Ce logiciel, qui sera géré depuis la gendarmerie de Rosny-sous-Bois, ne sera pas utilisable par n'importe qui : seuls les gendarmes ou policiers exerçant dans une unité de recherche, ainsi que les magistrats, pourront y accéder, après s'être identifiés.

Un peu comme sur un moteur de recherche, ils pourront ouvrir un dossier de traitement, et mener une requête, en cochant "les fichiers policiers à croiser : ceux des antécédents judiciaires, tout d'abord, mais aussi ceux des permis, des cartes grises. Le ministère de l'Intérieur en gère une quarantaine à lui seul ", précise le Fig'. "Alors qu'avant l'enquêteur devait éplucher chaque fichier, chaque dossier, quasiment manuellement. Nous n'aurons plus à attendre deux semaines qu'un opérateur de téléphonie daigne nous transmettre les éléments", approuve un commissaire de police

Une des infos essentielles qui en ressort est que, si le projet Périclès voit le jour (le quotidien emploie le conditionnel), il induira une autorisation de ''croiser les fichiers policiers''. Il croisera les traditionnels outils de police, comme les fichiers d'antécédents judiciaires Stic et Judex (bientôt refondus dans Ariane), avec des éléments complémentaires d'abord puisés dans les procédures judiciaires. Et même, d'autres administrations, qui restent à préciser (le fisc, les Douanes, la Sécurité Sociale), pourraient devoir ouvrir leurs bases sur requête. Les opérateurs de téléphonie pourront aussi être sollicités.
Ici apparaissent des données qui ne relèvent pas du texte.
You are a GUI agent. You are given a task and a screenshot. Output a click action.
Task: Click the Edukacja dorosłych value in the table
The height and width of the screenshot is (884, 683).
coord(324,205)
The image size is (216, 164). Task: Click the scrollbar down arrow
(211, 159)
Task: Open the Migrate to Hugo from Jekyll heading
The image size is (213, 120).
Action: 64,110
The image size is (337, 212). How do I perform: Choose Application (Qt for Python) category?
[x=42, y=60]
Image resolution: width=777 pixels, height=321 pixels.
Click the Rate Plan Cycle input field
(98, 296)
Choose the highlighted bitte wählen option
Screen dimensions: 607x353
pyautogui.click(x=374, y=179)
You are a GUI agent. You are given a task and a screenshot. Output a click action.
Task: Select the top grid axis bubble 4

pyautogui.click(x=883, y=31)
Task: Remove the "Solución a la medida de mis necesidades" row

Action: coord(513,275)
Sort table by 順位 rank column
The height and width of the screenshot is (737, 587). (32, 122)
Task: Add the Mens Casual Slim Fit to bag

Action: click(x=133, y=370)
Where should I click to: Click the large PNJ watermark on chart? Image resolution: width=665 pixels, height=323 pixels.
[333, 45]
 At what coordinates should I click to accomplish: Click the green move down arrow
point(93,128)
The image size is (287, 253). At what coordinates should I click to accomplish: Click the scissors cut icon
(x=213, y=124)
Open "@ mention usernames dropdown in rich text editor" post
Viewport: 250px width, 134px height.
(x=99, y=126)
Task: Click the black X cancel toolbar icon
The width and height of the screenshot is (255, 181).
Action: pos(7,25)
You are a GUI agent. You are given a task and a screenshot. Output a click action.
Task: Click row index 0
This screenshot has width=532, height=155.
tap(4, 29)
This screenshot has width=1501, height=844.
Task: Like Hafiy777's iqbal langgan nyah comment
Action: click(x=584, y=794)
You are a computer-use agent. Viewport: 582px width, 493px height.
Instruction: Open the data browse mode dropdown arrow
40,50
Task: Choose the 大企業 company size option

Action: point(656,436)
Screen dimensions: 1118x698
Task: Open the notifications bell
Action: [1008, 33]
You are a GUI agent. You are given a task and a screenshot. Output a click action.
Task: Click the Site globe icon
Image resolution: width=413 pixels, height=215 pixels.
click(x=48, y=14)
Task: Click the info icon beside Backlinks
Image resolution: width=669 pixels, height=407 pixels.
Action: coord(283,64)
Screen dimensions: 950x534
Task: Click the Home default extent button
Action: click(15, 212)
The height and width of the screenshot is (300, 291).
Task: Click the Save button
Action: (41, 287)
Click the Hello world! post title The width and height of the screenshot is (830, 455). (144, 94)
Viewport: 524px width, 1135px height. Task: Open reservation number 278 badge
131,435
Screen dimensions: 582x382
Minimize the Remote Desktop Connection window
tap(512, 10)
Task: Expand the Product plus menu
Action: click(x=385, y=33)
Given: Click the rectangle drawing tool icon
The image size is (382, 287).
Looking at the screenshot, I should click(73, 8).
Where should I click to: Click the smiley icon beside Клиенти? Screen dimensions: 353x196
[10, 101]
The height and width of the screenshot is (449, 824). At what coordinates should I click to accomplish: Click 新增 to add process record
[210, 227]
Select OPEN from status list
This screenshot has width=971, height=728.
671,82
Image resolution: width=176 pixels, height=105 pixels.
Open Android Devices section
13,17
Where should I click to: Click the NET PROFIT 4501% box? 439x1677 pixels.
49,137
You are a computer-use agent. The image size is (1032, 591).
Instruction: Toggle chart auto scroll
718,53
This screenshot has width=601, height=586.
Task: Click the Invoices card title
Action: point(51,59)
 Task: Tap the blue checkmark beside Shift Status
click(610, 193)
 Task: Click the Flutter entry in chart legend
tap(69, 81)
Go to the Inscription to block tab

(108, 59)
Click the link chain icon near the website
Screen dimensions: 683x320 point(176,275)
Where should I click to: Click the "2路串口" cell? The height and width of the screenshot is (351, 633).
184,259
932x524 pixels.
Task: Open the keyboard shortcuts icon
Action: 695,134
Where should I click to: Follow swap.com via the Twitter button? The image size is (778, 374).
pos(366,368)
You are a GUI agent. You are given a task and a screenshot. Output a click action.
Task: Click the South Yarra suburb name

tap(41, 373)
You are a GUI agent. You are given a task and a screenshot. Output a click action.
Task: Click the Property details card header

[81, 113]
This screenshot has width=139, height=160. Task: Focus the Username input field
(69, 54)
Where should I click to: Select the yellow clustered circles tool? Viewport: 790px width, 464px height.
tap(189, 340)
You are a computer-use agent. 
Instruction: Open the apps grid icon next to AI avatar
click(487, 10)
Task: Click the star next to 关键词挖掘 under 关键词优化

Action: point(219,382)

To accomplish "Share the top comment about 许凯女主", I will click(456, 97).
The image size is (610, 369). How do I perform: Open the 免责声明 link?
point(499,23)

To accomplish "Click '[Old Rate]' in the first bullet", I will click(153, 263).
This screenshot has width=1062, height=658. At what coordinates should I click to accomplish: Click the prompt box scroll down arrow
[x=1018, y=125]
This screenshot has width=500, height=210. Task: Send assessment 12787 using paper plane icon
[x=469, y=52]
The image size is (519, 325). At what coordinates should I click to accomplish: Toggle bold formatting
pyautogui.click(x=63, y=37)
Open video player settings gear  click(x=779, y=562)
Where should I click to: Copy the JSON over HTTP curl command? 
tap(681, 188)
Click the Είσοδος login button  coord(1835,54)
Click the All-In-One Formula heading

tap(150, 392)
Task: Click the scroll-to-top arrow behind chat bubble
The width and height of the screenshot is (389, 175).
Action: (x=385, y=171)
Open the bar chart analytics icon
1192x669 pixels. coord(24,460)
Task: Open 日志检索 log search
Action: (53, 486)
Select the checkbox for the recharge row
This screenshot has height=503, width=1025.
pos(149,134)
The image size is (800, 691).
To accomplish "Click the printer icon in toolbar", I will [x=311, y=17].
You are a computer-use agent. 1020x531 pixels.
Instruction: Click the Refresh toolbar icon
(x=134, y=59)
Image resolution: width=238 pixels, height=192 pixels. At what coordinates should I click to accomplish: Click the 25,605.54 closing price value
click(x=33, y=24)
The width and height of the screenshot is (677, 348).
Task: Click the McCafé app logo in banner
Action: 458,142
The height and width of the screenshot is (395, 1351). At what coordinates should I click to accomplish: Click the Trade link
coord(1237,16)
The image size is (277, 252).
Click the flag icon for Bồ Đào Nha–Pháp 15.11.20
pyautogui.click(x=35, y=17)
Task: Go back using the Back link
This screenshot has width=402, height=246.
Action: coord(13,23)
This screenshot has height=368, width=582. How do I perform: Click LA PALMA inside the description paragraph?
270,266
Périclès consacrerait donc l'interconnexion des fichiers . Ce qui ouvre, à mon sens, une inquiétante boîte de Pandore. Car cela s'ajouterait à "e que les individus révèlent de leur vie spontanément sur Internet", lâche ingénument Le Figaro.

De fait, dans cet autre papier, le quotidien révèle que Périclès permettra aussi de mener des recherches dans Google... et Facebook, soit des "sources ouvertes au public". Reste à voir s'il pourra aussi accéder aux zones grises (comme les pages Facebook protégées par leurs utilisateurs), et au Web invisible.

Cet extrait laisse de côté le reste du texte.